Task directions:
Write out every item below word for word, changing nothing.

--- start Data lines ---

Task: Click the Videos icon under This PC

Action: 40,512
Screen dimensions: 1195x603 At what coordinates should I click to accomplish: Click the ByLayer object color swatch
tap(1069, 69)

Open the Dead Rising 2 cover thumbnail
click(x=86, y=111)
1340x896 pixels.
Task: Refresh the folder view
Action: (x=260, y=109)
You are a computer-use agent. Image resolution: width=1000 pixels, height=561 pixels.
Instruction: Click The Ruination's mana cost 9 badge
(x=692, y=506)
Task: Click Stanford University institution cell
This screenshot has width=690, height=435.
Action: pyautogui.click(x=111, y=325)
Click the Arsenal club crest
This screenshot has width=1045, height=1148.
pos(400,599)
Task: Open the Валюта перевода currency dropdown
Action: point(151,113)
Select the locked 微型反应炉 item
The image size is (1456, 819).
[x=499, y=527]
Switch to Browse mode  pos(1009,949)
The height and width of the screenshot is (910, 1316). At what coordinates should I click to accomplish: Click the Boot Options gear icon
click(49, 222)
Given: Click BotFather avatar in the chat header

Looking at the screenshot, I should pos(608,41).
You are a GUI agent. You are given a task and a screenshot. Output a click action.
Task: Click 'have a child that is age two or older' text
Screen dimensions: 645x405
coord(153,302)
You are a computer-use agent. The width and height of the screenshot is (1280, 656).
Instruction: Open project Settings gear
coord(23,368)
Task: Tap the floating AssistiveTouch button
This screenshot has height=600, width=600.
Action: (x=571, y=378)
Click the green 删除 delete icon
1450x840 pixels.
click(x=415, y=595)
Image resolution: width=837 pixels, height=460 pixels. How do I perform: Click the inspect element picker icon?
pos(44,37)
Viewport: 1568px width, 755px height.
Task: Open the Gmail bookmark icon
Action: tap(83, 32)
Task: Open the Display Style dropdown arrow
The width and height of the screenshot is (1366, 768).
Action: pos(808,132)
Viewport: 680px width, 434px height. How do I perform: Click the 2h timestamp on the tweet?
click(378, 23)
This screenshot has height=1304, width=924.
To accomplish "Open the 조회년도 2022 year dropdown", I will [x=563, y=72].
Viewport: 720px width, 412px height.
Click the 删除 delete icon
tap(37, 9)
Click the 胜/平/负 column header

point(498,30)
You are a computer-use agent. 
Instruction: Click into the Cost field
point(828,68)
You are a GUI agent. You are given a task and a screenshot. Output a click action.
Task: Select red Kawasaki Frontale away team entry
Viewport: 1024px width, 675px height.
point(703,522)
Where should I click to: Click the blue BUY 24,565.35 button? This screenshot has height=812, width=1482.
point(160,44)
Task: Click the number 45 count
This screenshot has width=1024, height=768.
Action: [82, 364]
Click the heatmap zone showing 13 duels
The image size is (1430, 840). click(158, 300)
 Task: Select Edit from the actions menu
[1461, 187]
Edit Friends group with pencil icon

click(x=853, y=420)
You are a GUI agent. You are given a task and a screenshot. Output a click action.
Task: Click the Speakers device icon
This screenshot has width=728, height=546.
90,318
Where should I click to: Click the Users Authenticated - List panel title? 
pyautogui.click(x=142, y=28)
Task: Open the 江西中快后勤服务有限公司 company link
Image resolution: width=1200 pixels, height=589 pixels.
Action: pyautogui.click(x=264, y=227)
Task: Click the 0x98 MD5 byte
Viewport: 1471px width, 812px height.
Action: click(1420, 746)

--- end Data lines ---

Problem solution:
Task: Click the Videos icon under This PC

Action: 40,512
Screen dimensions: 1195x603 At what coordinates should I click to accomplish: Click the ByLayer object color swatch
tap(1069, 69)

Open the Dead Rising 2 cover thumbnail
click(x=86, y=111)
1340x896 pixels.
Task: Refresh the folder view
Action: (x=260, y=109)
You are a computer-use agent. Image resolution: width=1000 pixels, height=561 pixels.
Instruction: Click The Ruination's mana cost 9 badge
(x=692, y=506)
Task: Click Stanford University institution cell
This screenshot has width=690, height=435.
Action: pyautogui.click(x=111, y=325)
Click the Arsenal club crest
This screenshot has width=1045, height=1148.
pos(400,599)
Task: Open the Валюта перевода currency dropdown
Action: point(151,113)
Select the locked 微型反应炉 item
The image size is (1456, 819).
[x=499, y=527]
Switch to Browse mode  pos(1009,949)
The height and width of the screenshot is (910, 1316). At what coordinates should I click to accomplish: Click the Boot Options gear icon
click(49, 222)
Given: Click BotFather avatar in the chat header

Looking at the screenshot, I should pos(608,41).
You are a GUI agent. You are given a task and a screenshot. Output a click action.
Task: Click 'have a child that is age two or older' text
Screen dimensions: 645x405
coord(153,302)
You are a computer-use agent. The width and height of the screenshot is (1280, 656).
Instruction: Open project Settings gear
coord(23,368)
Task: Tap the floating AssistiveTouch button
This screenshot has height=600, width=600.
Action: (x=571, y=378)
Click the green 删除 delete icon
1450x840 pixels.
click(x=415, y=595)
Image resolution: width=837 pixels, height=460 pixels. How do I perform: Click the inspect element picker icon?
pos(44,37)
Viewport: 1568px width, 755px height.
Task: Open the Gmail bookmark icon
Action: tap(83, 32)
Task: Open the Display Style dropdown arrow
The width and height of the screenshot is (1366, 768).
Action: pos(808,132)
Viewport: 680px width, 434px height. How do I perform: Click the 2h timestamp on the tweet?
click(378, 23)
This screenshot has height=1304, width=924.
To accomplish "Open the 조회년도 2022 year dropdown", I will [x=563, y=72].
Viewport: 720px width, 412px height.
Click the 删除 delete icon
tap(37, 9)
Click the 胜/平/负 column header

point(498,30)
You are a computer-use agent. 
Instruction: Click into the Cost field
point(828,68)
You are a GUI agent. You are given a task and a screenshot. Output a click action.
Task: Select red Kawasaki Frontale away team entry
Viewport: 1024px width, 675px height.
point(703,522)
Where should I click to: Click the blue BUY 24,565.35 button? This screenshot has height=812, width=1482.
point(160,44)
Task: Click the number 45 count
This screenshot has width=1024, height=768.
Action: [82, 364]
Click the heatmap zone showing 13 duels
The image size is (1430, 840). click(158, 300)
 Task: Select Edit from the actions menu
[1461, 187]
Edit Friends group with pencil icon

click(x=853, y=420)
You are a GUI agent. You are given a task and a screenshot. Output a click action.
Task: Click the Speakers device icon
This screenshot has width=728, height=546.
90,318
Where should I click to: Click the Users Authenticated - List panel title? 
pyautogui.click(x=142, y=28)
Task: Open the 江西中快后勤服务有限公司 company link
Image resolution: width=1200 pixels, height=589 pixels.
Action: pyautogui.click(x=264, y=227)
Task: Click the 0x98 MD5 byte
Viewport: 1471px width, 812px height.
Action: click(1420, 746)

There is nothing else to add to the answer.